In the records that follow, find the line with "Widgets (497, 1758)"; from there, retype every line exactly through the line with "Image resolution: width=140, height=2576.", which also belongs to the answer.
Segment Start: Supplied information
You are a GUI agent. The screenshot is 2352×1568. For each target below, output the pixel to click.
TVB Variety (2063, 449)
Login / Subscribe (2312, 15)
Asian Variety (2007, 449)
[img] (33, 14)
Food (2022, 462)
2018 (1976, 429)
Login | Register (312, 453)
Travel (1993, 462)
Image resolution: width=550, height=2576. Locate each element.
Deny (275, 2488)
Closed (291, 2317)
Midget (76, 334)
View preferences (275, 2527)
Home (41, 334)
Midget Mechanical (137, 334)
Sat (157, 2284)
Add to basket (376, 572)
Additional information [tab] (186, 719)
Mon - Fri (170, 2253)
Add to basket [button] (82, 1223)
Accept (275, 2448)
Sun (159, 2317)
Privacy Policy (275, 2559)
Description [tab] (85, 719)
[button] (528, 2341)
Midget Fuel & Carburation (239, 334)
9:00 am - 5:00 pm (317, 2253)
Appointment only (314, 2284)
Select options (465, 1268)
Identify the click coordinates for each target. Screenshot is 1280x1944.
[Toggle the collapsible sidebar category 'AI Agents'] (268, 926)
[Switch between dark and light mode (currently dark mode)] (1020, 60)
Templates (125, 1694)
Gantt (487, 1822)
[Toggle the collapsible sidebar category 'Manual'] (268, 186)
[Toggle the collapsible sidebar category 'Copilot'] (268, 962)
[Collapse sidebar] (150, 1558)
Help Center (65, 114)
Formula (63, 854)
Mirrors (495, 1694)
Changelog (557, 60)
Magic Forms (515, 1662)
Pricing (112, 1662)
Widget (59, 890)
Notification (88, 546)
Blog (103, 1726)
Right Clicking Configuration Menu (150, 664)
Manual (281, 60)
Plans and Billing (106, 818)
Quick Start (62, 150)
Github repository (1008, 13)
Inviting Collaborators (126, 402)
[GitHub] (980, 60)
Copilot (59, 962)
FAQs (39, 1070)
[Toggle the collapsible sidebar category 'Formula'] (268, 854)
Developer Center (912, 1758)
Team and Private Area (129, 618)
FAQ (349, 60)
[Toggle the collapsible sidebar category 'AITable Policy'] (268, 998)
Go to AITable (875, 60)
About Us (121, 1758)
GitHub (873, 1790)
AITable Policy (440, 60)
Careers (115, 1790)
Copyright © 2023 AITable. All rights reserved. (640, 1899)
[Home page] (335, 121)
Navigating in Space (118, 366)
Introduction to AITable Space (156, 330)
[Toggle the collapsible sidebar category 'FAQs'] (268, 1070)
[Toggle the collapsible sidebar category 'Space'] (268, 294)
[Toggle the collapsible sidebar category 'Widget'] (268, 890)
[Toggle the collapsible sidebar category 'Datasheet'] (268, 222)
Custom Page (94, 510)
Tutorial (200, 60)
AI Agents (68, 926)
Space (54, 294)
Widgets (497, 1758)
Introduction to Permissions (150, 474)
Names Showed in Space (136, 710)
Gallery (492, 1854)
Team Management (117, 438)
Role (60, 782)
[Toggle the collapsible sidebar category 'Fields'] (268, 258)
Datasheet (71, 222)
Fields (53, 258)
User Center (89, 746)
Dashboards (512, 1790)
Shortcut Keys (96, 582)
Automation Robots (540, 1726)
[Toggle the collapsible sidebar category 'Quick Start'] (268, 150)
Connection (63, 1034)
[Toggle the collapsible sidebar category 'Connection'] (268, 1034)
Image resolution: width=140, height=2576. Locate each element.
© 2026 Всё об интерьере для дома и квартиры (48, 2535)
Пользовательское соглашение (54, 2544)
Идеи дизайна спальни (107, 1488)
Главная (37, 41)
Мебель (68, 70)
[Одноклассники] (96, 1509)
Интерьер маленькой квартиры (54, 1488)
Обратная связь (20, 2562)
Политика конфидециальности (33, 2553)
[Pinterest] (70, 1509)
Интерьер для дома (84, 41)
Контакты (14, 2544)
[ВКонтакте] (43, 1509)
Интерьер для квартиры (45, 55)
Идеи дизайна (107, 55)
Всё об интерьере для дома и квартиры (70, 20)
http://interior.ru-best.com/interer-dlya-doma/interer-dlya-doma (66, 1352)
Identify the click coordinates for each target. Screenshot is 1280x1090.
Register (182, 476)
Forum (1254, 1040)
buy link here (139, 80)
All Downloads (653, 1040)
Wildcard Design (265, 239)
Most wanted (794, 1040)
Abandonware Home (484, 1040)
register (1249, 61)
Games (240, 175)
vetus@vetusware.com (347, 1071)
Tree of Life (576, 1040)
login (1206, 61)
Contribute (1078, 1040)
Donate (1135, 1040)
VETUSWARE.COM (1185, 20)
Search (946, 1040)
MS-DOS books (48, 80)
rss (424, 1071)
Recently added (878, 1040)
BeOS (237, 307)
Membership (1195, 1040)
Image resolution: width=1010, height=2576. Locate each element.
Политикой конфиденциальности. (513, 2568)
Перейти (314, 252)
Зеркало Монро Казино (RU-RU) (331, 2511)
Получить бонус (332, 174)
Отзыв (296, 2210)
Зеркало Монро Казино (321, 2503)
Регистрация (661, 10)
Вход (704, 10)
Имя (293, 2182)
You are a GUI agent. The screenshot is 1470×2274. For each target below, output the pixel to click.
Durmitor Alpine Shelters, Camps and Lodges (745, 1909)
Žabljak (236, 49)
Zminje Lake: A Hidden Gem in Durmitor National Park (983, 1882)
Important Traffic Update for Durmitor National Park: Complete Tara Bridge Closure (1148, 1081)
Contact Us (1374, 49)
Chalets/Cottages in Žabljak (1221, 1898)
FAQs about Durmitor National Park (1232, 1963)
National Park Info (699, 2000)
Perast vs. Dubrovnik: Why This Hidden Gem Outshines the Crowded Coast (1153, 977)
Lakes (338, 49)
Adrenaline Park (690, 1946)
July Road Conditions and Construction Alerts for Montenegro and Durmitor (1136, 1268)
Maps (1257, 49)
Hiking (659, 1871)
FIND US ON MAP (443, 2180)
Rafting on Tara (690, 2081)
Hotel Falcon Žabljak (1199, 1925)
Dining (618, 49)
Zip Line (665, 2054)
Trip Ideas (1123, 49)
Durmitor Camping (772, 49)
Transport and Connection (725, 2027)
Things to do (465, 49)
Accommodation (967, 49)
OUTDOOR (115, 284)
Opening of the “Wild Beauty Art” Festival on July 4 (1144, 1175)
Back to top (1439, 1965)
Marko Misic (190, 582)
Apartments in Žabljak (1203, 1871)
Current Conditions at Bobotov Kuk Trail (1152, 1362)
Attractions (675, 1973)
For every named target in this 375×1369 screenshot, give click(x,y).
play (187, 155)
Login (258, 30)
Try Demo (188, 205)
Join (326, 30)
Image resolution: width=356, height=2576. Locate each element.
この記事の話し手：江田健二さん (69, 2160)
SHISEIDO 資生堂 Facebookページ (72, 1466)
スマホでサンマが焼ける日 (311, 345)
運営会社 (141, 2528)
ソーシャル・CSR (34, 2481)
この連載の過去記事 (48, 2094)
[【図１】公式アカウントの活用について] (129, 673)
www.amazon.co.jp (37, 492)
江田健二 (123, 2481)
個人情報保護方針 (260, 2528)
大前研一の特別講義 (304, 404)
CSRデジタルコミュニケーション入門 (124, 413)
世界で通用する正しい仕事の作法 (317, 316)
Segment End: Supplied information
> _Finished task_:
Widgets (497, 1758)
Introduction to Permissions (150, 474)
Names Showed in Space (136, 710)
Gallery (492, 1854)
Team Management (117, 438)
Role (60, 782)
[Toggle the collapsible sidebar category 'Fields'] (268, 258)
Datasheet (71, 222)
Fields (53, 258)
User Center (89, 746)
Dashboards (512, 1790)
Shortcut Keys (96, 582)
Automation Robots (540, 1726)
[Toggle the collapsible sidebar category 'Quick Start'] (268, 150)
Connection (63, 1034)
[Toggle the collapsible sidebar category 'Connection'] (268, 1034)
Image resolution: width=140, height=2576. Locate each element.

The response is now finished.